When my husband and I start to get tense with each other, my ordinary response is to do everything I can to get that feeling to go away, including:
- Ignoring the problem
- Distracting both of us until we forget why we were tense
- Conceding to everything he says, just so we can both feel better
And of course:
4. All of the above
Healthy, right? Since I started understanding that conflict is an opportunity, not a relationship failure, I’m less likely to do all of that. I’m more likely to say to myself, “Whelp, this isn’t going to be fun, but let’s get this conversation going — because I want us to learn to understand each other better.”
People are complicated, and no matter how well you know somebody, you have probably only scratched the surface. Understanding your partner’s whole personality, his mode of communication, his thought process, his fears, his goals, his insecurities, his strengths — it’s like learning a foreign language. It takes time, effort, and ultimately, it takes sheer exposure.

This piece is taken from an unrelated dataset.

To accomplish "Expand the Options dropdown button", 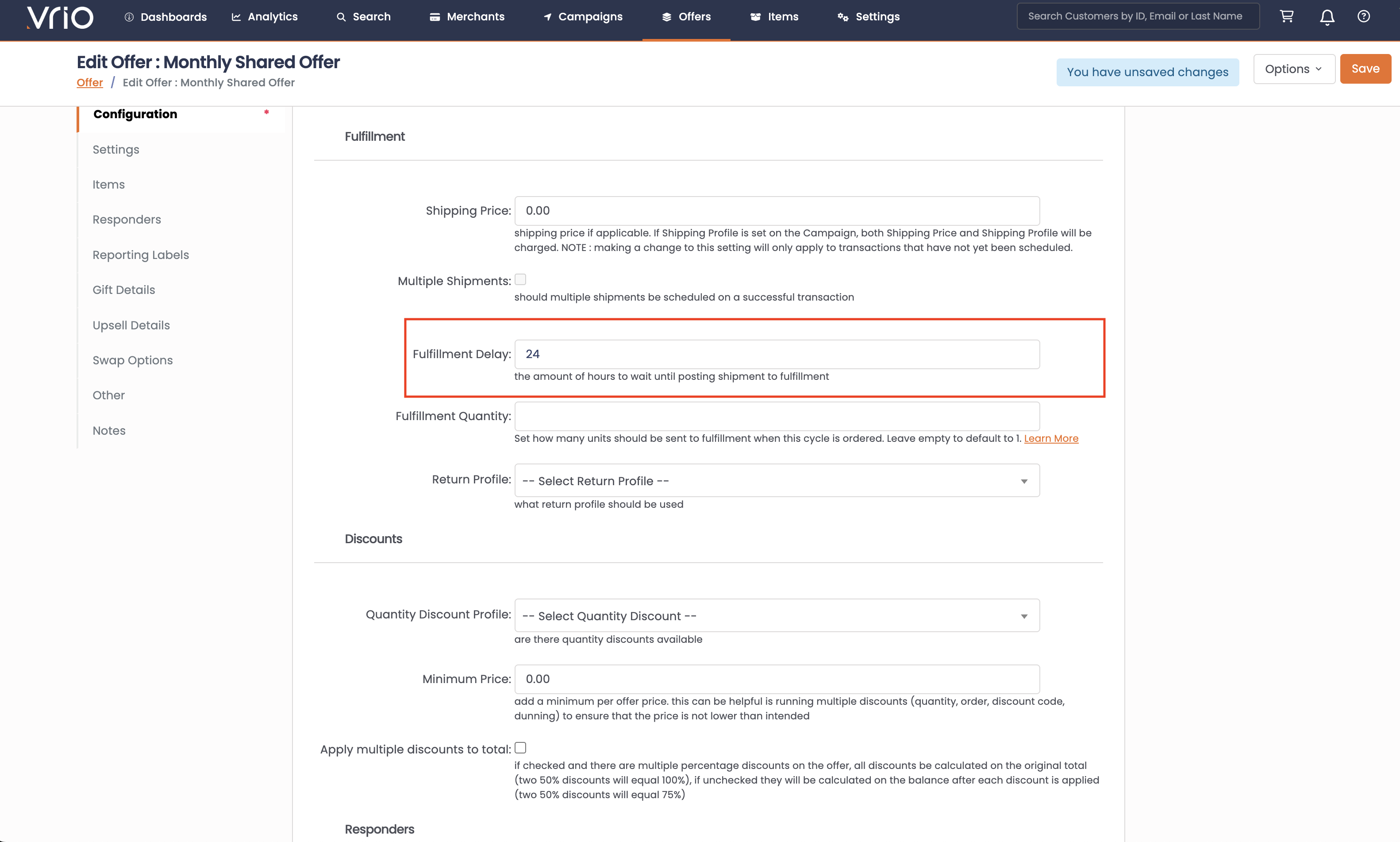I will pyautogui.click(x=1293, y=69).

It’s in times of conflict that we get the strongest exposure to who we have married. After all, when you’re content, you don’t have much motivation to bring up your insecurities. When you’re relaxed, you’re not worried that the person you love doesn’t understand you.
Speaking as somebody who generally runs at the first hint of conflict, it’s been really good for me to understand where conflict can be an opportunity for greater love, for a stronger marriage. Now, when I feel the tension growing, I know that it’s nothing to be ashamed of, and that if I want to get to know my husband better, this is how it’s going to happen. It’s a good thought, and it gives me the courage I need to dive in.